The trouble is that a man in Crippen's
position is not supposed to prattle on like a panelist on "The McLaughlin Group."
The Congressional Budget Office, created in 1974, represents a post-Watergate
ideal of government informed and constrained by objective expertise -- an outpost
of dispassionate academic rigor in an atmosphere where such attributes are notably
lacking. CBO directors traditionally bend over backward to avoid any hint of
favoritism, and they usually have -- by hiring staffers of different ideological
stripes, carefully avoiding punditizing, and generally carrying on in the manner
of a secular priesthood.
All this is necessitated by the Congressional
Budget Office's immense authority. The office's budget forecasts establish the
size of the projected budget surpluses, and its analyses determine whether a
proposed bill would save the government money. In Washington, this is the power
of life and death. The annual calculations of the CBO decide whether the politicians
will pursue a path of austerity or profligacy. The CBO can snuff out an incipient
political movement -- as it did in 1994, when an adverse report from the CBO effectively
doomed the Clinton health care plan. In return for this power, the CBO has always
maintained a rigorous neutrality.
Naturally, this has not always made the
CBO popular. Congressional overlords don't appreciate it when some pencilnecked
academic informs them that their budget doesn't add up. But, in a way, that
is exactly the point of the CBO. In Washington, numbers are political weapons -- grotesque
distortions of logic and mathematics, mass-produced by politicians and parties
and lobbyists in order to put a patina of precision on their prevarications
and ambiguities. The CBO, in short, has always been a nonpartisan scorekeeper
in the political bloodsport of the capital. But now the rules of the game could
be changing.
The CBO'S historic strength
is not that it always gets it right (it doesn't) but that all sides recognize
it as valid and necessary. That is no longer true, though, and the change can
be traced to a meeting at Andrews Air Force Base in 1990. That is where President
Bush and congressional Democrats agreed to a deficit-reduction pact that raised
taxes on upper-income Americans. Throughout the negotiations, Democrats insisted
that the burden of the contemplated changes not fall mainly on the lower classes.
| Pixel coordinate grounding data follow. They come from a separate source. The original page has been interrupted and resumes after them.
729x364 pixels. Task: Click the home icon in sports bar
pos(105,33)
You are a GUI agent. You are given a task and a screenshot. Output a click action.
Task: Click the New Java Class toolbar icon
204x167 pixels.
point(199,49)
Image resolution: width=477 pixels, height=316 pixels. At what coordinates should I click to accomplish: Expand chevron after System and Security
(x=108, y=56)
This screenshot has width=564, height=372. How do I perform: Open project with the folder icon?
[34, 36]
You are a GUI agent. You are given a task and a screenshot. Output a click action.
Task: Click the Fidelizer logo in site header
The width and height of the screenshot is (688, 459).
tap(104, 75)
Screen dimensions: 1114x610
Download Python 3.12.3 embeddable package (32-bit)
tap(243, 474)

So, following every twist and turn of the negotiations, the two sides beckoned
the CBO to determine the distributive impact of every proposed tax hike or spending
cut. To the horror of the conservatives, the CBO charts showed that the only
way to reduce the deficit without hurting the poor was to raise taxes on the
wealthy.
To the right-wingers, who regarded any
analysis based on income differentials as hoary "class warfare," this made the
CBO complicit in Bush's betrayal. Their dismay was compounded by new budget
rules, which essentially held that Congress could not do anything that increased
the deficit. Since it was the CBO that decided what did and did not increase
the deficit, this placed it in the awkward position of appearing to foil Republican
schemes to cut taxes.
Among conservative intellectuals, particularly
the proponents of supply-side economics -- the CBO became a bete noire, the subject
of denunciation in National Review, The Washington Times, and The
Wall Street Journal's editorial page. So fervently did supply-siders come
to detest the CBO that they developed special epithets with which to express
their grievances: "Keynesian" is one, an all-purpose insult that supply-siders
hurl at moderates in general but apply with particular eagerness to the CBO.
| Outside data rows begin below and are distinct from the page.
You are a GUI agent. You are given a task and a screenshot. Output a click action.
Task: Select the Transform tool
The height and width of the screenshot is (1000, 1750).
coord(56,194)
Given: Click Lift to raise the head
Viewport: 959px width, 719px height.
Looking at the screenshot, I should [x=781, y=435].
They also accused the CBO of practicing "static analysis" -- their name for any
econometric method that fails to account for the fantastical growth-creating
powers of tax-cutting -- and argued instead the CBO's imprimatur on the Republican
claim that Clinton was expanding social spending and starving the military.
Of course, the most important question
is whether Crippen will bend to the conservatives' demand of instituting "dynamic
scoring." Crippen wrote to one Democratic congressman that he planned to "review
CBO's methods" of calculating the effect of taxing and spending on the economy.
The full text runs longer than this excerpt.